°7°

31.5K 1.3K 12
                                    

Usai sarapan, seluruh anggota keluarga Nareswara berkumpul seperti rutinitas biasanya saat hari libur di ruang keluarga. Di atas meja tentu saja sudah tersedia minuman dan stoples cemilan yang menjadi pelengkap.

"Jadi, jam berapa rencananya kalian akan pindah?" tanya Arsalan.

"Sekitar pukul sembilan, Opa," jawab Arta.
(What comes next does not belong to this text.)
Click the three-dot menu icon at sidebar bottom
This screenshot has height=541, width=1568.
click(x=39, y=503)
Aiza hanya dapat menghela napas pasrah. Semalam, mereka kembali berdebat, di mana Arta-lah yang memenangkan ajang debat mulut itu, dan dengan setengah hati Aiza akhirnya setuju. Apalagi konfliknya kalau bukan tentang rencana pindahan mereka.

"Kami akan ikut mengantar kalian," beritahu Hilya yang terlihat sangat antusias.
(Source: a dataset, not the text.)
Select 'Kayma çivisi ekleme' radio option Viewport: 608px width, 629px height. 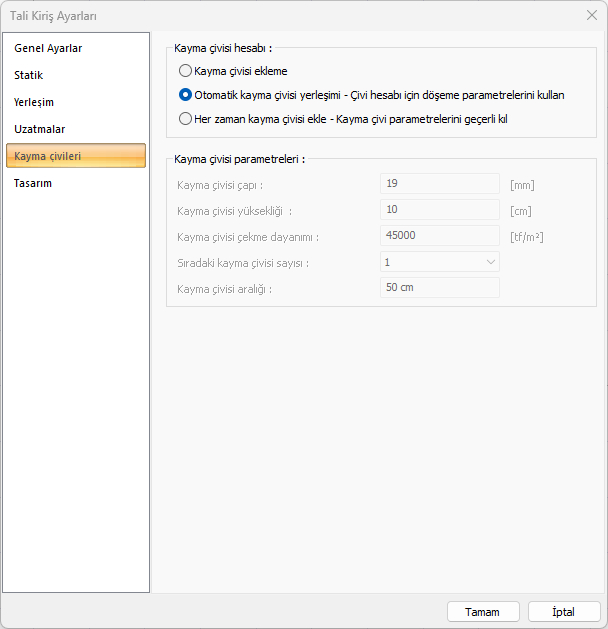click(185, 71)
"Kamu kenapa, Dek?" tanya Ana yang menyadari jika adiknya sedari tadi hanya menundukkan kepala, tidak banyak bicara seperti biasa. Atau Aiza masih sedih atas kepergian oma mereka?

Aiza mendongakkan kepala, dan sekuat tenaga berusaha melengkungkan bibir agar tidak ada yang tahu kegelisahannya saat ini. Ia kemudian menggeleng kecil, "nggak pa-pa kog, Kak," jawabnya berusaha sesantai mungkin. "Cuman ... nanti pasti Aiza bakalan kangen banget sama kalian," lanjutnya dengan suara pelan.

Hilya memeluk putri semata wayangnya dengan sayang. "Kan Aiza bisa ke sini kapan aja," ucap Hilya menenangkan, walau dirinya sendiri masih enggan melepas putri kecil yang kini sudah tumbuh besar bahkan sudah menjadi seorang istri. Rasanya waktu berjalan dengan sangat cepat. Seperti baru kemarin Hilya merasakan sakit saat melahirkan Aiza, namun sekarang ... ia harus rela putrinya diboyong oleh sang suami.

°°°

"Udah semua?" tanya Arta seraya mulai menarik dua koper ke luar.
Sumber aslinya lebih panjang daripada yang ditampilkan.